It doesn't take a lot of effort to understand why "advanced stats" have a larger following in baseball than they do in football, basketball, hockey, soccer, or any of the many, many sports in which stats beyond standard box score fare exist. The reason is because, more than in any other team sport, baseball is a long series of individual events. It's easier to analyze the offensive impact of Matt Carpenter during a given plate appearance than it is the offensive impact of Todd Gurley during a given play or Vladimir Tarasenko during a given shift because Carpenter isn't dependent on an offensive line or on passes—it is Matt Carpenter alone in the batter's box against a pitcher (and a defense behind him, but that's where increasingly sophisticated batted-ball statistics come into play).
Speaking strictly on the basis of these individual matchup statistics, St. Louis Cardinals catcher Yadier Molina was an MVP candidate in 2012 and 2013. Among National League position players, Molina ranked 8th and 7th in fWAR; 5th and 7th in bWAR. And the calculus isn't exactly difficult to grasp: he posted wRC+ of 138 and 133 in 2012 and 2013 and was, anecdotally and through conventional fielding metrics such as fielding percentage and caught stealing rate (not to mention the general unwillingness of opponents to be too daring on the basepaths with Yadi behind the plate), a superb defender.
But while Yadier Molina's defense remained strong in 2014 and 2015, his offense clearly took two major steps back. In 2014, he was somewhere in the neighborhood of a league-average offensive player—a 102 wRC+ with his lowest ISO since 2010, the year before he started to garner nearly as much acclaim for his bat as for his glove. He didn't receive any MVP votes, even down-ballot ones, though he probably could've mustered one or two had he played more than 110 games (Dee Gordon got one with a lower wRC+ and below-average defense—though his 64 steals were, um, more than Yadi put up). Molina's 2015, however, marked a precipitous offensive downturn. In 530 plate appearances, he had four home runs, his lowest on-base percentage since a 2006 season in which his offense was so wretched that he was below replacement level even with Gold Glove caliber defense, and an offensive reputation which fell so quickly that even though he started 30 games in 2015 batting seventh, there remained a chorus (which often included myself) begging for him to bat eighth. It's not that we questioned whether he should be starting or anything quite that bold yet, though it is a bit tougher to grasp a potential eight-hitter as a player of MVP-level importance.
◇ ◇ ◇
** Instructions for the task **
Answer these questions about the baseball text:
1. Which hitter is described as being alone in the batter's box against a pitcher?
2. What wRC+ did Molina post in 2012?
3. How many home runs did Molina hit in 2015?
The records that come next are taken from a separate source.

(Stored data)
◇ ◇ ◇
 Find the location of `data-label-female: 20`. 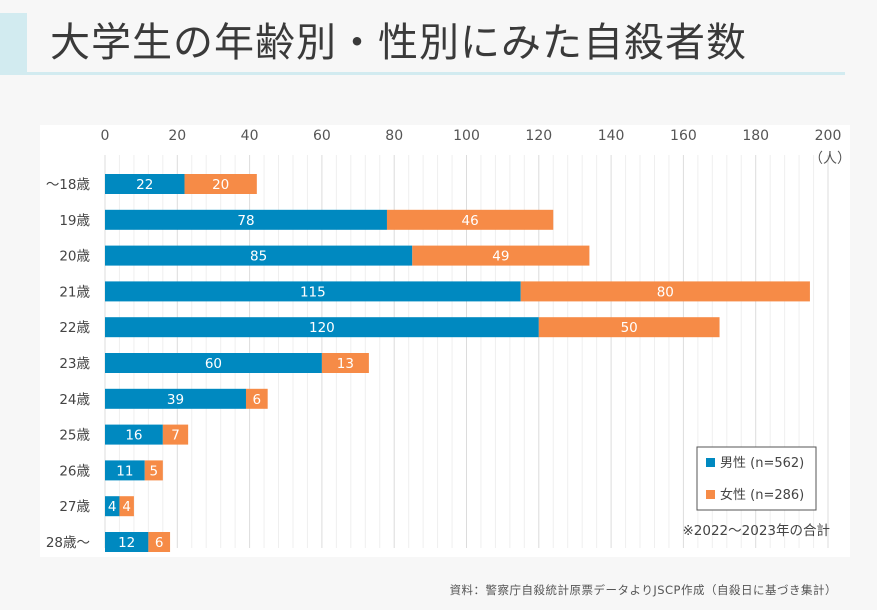

data-label-female: 20 is located at coordinates (220, 185).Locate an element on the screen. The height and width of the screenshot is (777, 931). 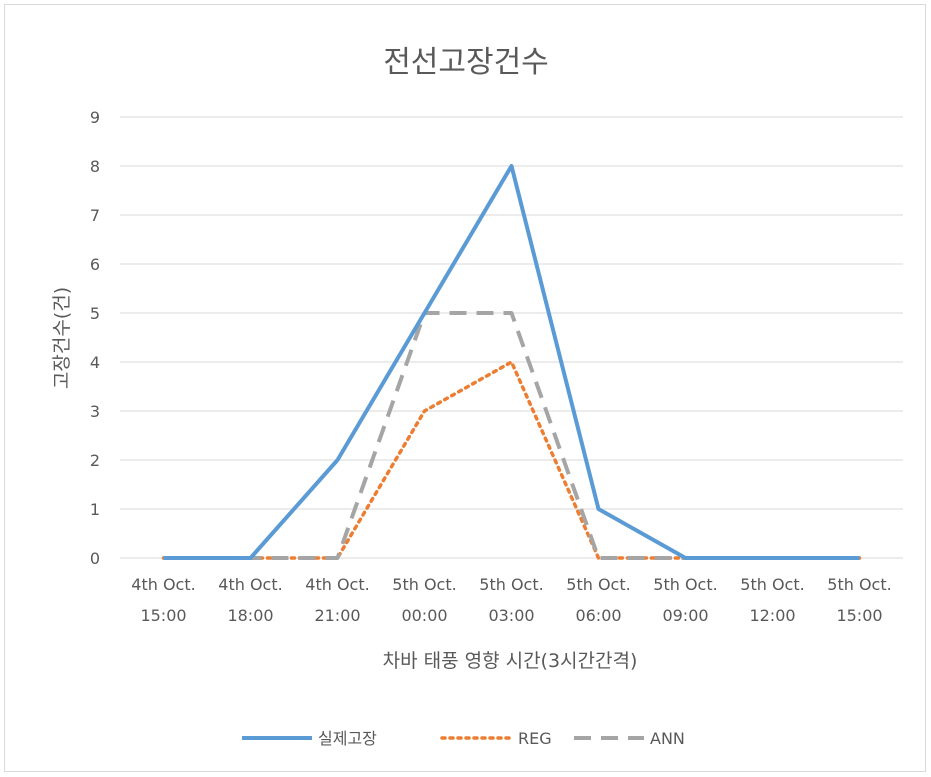
y-axis-ticks: 0 1 2 3 4 5 6 7 8 9 is located at coordinates (95, 338). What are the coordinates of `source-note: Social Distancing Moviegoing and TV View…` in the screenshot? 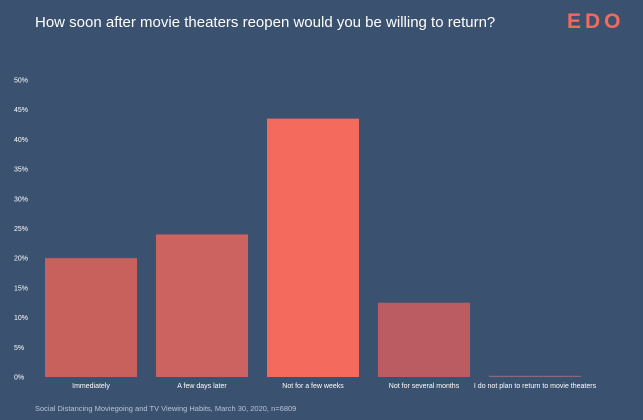 It's located at (166, 408).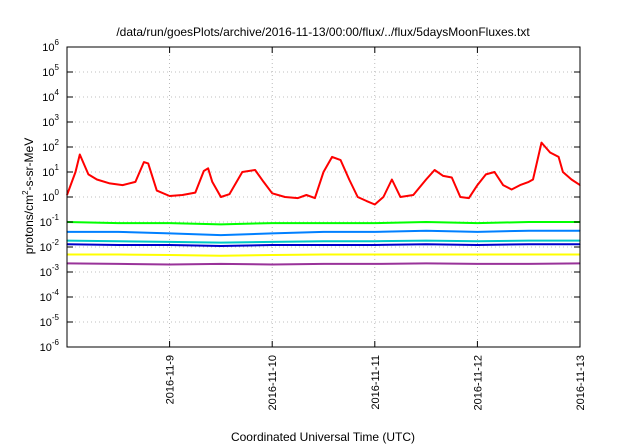  I want to click on series-line, so click(324, 174).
◇ ◇ ◇
** Written solution **
1. Matt Carpenter
2. 138
3. Four